Otages de du jeu politique

Les arabes chrétiens d’Israël ne représentent que 12 % de la population arabe locale. Alors que certains pays arabes tels que la Syrie et l’Iraq voient en leurs minorités chrétiennes un «portail vers l’Ouest», les arabes chrétiens d’Israël se trouvent dans une situation doublement minoritaires face aux juifs et aux musulmans. Les extrémistes autant juifs que musulmans aiment à définir leur fondamentalisme en regard de leur condamnation du christianisme.

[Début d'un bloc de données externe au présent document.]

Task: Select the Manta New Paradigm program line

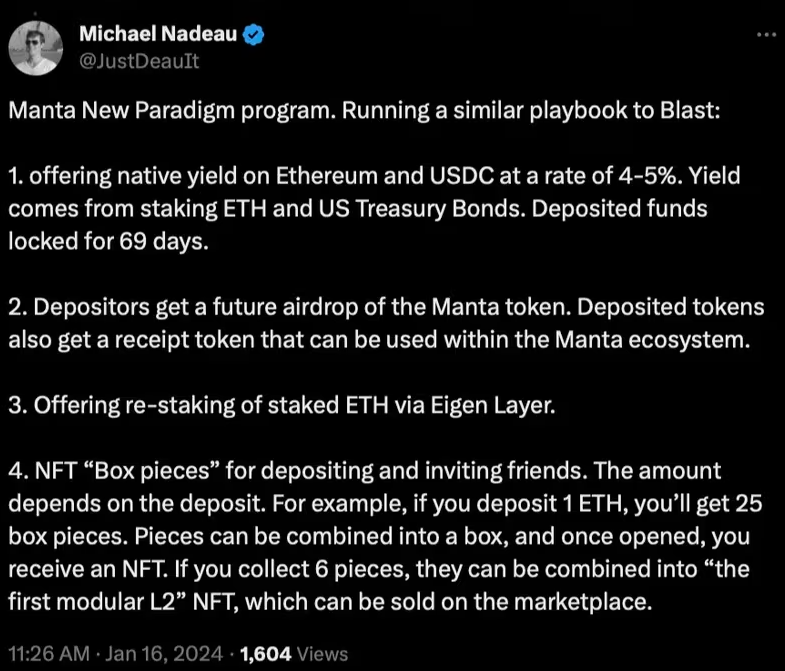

Par ailleurs, les 12 Eglises chrétiennes traditionnelles, auxquelles s’ajoute une bonne cinquantaine de nouveaux mouvement religieux récemment importés, représentent un terreau fertile au développement de crises institutionnelles, comme par exemple la non-reconnaissance par Israël du chef de l’Eglise majoritaire des grecs orthodoxes.

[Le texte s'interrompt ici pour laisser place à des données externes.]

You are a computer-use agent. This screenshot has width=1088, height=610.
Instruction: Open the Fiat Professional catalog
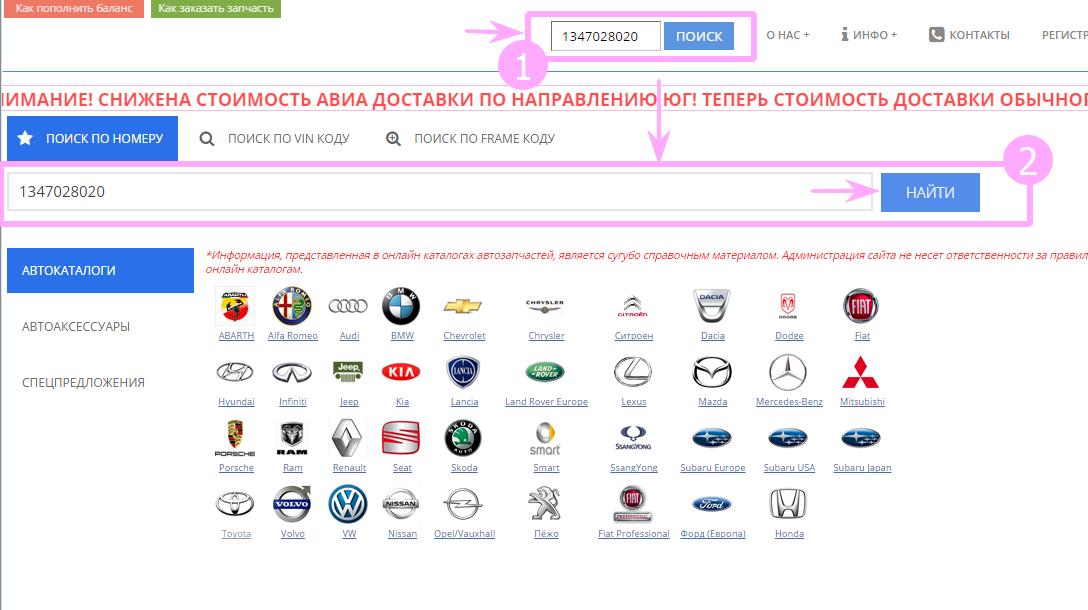click(633, 504)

Wadie Abunassar explique que le but de cette politique visant à entretenir des crises, est d’asseoir la position des juifs israéliens, qui en tant que majorité tirent profit de toute dissension au sein de la minorité arabe. L’affaire de la mosquée de Nazareth en est un exemple éloquent. Selon Wadie Abunassar, ce projet de construction d’une mosquée sur l’esplanade d’une basilique représente une excellente opportunité, pour le gouvernement israélien, d’entretenir une crise, qui divise les arabes entre eux et permet à Ariel Sharon de renforcer sa position politique.

En effet le chef du gouvernement israélien, qui comme le souligne Wadie Abunassar, ne dispose et ne veut disposer d’aucune solution au conflit israélo-palestinien, a pour seule option le maintien de crises «à la chaîne» afin «d’occuper l’opinion internationale», autant qu’affaiblir les nombreuses minorités en orbite autour de l’élite citoyenne des juifs israéliens.

Une solution est pourtant envisageable

Face à cette situation peu enviable, Wadie Abunassar propose pourtant une solution. Tout d’abord, il rappelle qu’il n’est pas, bien que discriminé, opposé à l’Etat d’Israël dont il est citoyen. Il souhaite au contraire que son pays devienne un authentique Etat démocratique dans lequel tous les citoyens sont égaux en droits. et en faits. Il lance un appel en ce sens aux fidèles de l’Eglise catholique en Occident, qui sont beaucoup moins sensibles que leur institution à la situation désastreuse de la Terre Sainte.

Cet engagement est souhaité en vue de développer une pression internationale pour la démocratie en Israël qui doit, selon Wadie Abunassar, impérativement inclure la communauté juive internationale. Celle- ci pourrait, par une condamnation claire de la politique criminelle du gouvernement Sharon, lui retirer l’impunité qui couvre ses agissements.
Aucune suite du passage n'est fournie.